Whoever says you will leave or call the police at that moment is lying to themselves. If my wife is coming at me instrad of hitting her, holding her, forcing her I use her own momentum to push her on the couch before she pushes me harder or attemps to. Because unlike me, she does have history of violence, she in her past has been agresor and a victim. But thats not my business, I came here to look for advice for me not to be pointed at and called abuser. I specified that I am focusing on things I did. Not her. She will get her own advice and help I am getting my help.

I love my wife and like ive stated we are one hell of a team when needed. She loved me now im not sure. I will get my progress done. I will be better.


----------



## lancaster (Dec 2, 2013)

manny315 said:


> I came here for some similar situations and advice, very little people actually pay attention. I have been doing my share of getting help . I only posted and focused on me. On things ive done.
> 
> Whoever says you will leave or call the police at that moment is lying to themselves. If my wife is coming at me instrad of hitting her, holding her, forcing her I use her own momentum to push her on the couch before she pushes me harder or attemps to. Because unlike me, she does have history of violence, she in her past has been agresor and a victim. But thats not my business, I came here to look for advice for me not to be pointed at and called abuser. I specified that I am focusing on things I did. Not her. She will get her own advice and help I am getting my help.
> 
> I love my wife and like ive stated we are one hell of a team when needed. She loved me now im not sure. I will get my progress done. I will be better.


Firstly if your wife is wife is a as violent as you say then why would you be want to be with her? Have you heard of the term codependency? Ask yourself " what is it about me that wants to be with a woman like that?"

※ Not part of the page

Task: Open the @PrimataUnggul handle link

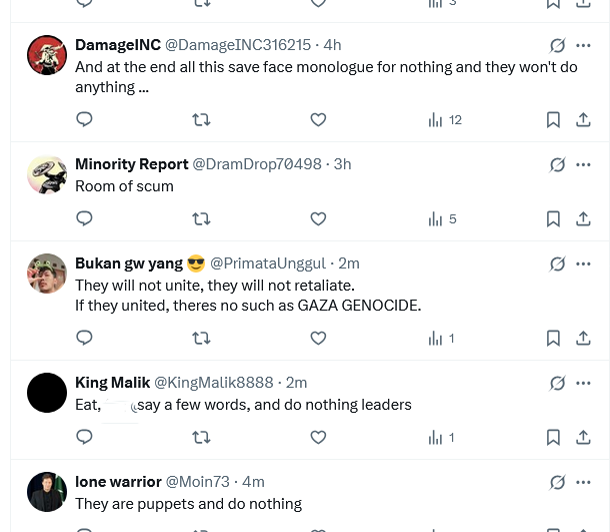Action: coord(267,264)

Secondly, calling the police or leaving the room are very real options. I have seen family members do both in abusive relationships. 

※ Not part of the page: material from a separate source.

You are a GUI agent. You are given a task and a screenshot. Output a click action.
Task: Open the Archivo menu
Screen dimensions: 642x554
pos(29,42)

Lastly man there is nothing much more for me to say. If you can justify your behavior, or make excuses for it that is your choice. But IMO do not expect to have a healthy relationship with any woman as long as you continue to do so. Take care and all the best.


----------



## manny315 (May 15, 2014)

lancaster said:


> Firstly if your wife is wife is a as violent as you say then why would you be want to be with her? Have you heard of the term codependency? Ask yourself " what is it about me that wants to be with a woman like that?"
> 
> Secondly, calling the police or leaving the room are very real options. I have seen family members do both in abusive relationships.
> 
> Lastly man there is nothing much more for me to say. If you can justify your behavior, or make excuses for it that is your choice. But IMO do not expect to have a healthy relationship with any woman as long as you continue to do so. Take care and all the best.


My wife use to be. I found that out later. But she changed alot from what she use to be. But im not here to talm about her problems.

Can anyone really get m looking for advice, not finger pointing or anyone telling me what problem they see or think I have.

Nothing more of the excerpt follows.